**Problem statement**
Pick up at the line with "You are a computer-use agent. This". Write it out exactly, along with each later line through the end of the data, and nothing more.

**Data for review**
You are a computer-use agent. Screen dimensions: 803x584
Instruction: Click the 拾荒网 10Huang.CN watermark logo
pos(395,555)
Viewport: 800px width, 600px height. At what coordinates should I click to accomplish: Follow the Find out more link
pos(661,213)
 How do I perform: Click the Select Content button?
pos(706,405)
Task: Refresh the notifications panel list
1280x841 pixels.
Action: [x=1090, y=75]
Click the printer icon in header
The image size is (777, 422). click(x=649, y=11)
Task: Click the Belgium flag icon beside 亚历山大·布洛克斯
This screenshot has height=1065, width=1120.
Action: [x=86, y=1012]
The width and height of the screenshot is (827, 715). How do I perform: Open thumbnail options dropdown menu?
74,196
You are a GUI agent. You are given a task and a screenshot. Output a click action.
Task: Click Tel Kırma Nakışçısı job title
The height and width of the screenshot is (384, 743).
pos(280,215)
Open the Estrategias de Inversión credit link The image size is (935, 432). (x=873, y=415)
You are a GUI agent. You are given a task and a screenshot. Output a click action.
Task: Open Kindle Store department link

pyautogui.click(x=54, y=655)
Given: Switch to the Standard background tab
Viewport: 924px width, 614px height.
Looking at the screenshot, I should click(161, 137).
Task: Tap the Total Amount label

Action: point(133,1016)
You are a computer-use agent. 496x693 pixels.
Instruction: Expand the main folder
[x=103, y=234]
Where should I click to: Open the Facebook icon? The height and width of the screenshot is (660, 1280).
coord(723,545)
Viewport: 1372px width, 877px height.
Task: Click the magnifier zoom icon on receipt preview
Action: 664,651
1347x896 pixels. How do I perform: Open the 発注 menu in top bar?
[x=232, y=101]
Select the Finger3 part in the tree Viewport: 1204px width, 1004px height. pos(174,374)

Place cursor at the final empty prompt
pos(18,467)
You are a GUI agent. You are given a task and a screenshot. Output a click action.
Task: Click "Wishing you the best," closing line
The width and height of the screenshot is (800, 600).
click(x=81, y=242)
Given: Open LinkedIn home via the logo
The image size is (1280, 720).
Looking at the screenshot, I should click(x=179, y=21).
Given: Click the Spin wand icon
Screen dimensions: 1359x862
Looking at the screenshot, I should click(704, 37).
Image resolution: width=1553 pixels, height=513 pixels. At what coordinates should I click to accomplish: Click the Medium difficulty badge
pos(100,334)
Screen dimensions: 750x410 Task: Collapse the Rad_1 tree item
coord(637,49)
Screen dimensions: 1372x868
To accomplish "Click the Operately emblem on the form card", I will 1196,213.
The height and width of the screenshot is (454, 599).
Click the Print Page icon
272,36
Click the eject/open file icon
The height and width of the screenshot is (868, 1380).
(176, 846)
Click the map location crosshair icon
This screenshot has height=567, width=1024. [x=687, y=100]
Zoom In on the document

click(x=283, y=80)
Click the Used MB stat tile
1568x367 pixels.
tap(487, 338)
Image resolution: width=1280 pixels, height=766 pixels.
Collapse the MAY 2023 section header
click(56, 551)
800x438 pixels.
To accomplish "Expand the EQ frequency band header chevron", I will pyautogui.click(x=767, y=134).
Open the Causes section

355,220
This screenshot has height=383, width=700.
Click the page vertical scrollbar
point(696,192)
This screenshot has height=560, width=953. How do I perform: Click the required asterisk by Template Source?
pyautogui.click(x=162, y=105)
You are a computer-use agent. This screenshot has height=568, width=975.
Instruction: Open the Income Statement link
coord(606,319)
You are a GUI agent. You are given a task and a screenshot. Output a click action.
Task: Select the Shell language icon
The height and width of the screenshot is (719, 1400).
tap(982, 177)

**Result below**
You are a computer-use agent. This screenshot has height=568, width=975.
Instruction: Open the Income Statement link
coord(606,319)
You are a GUI agent. You are given a task and a screenshot. Output a click action.
Task: Select the Shell language icon
The height and width of the screenshot is (719, 1400).
tap(982, 177)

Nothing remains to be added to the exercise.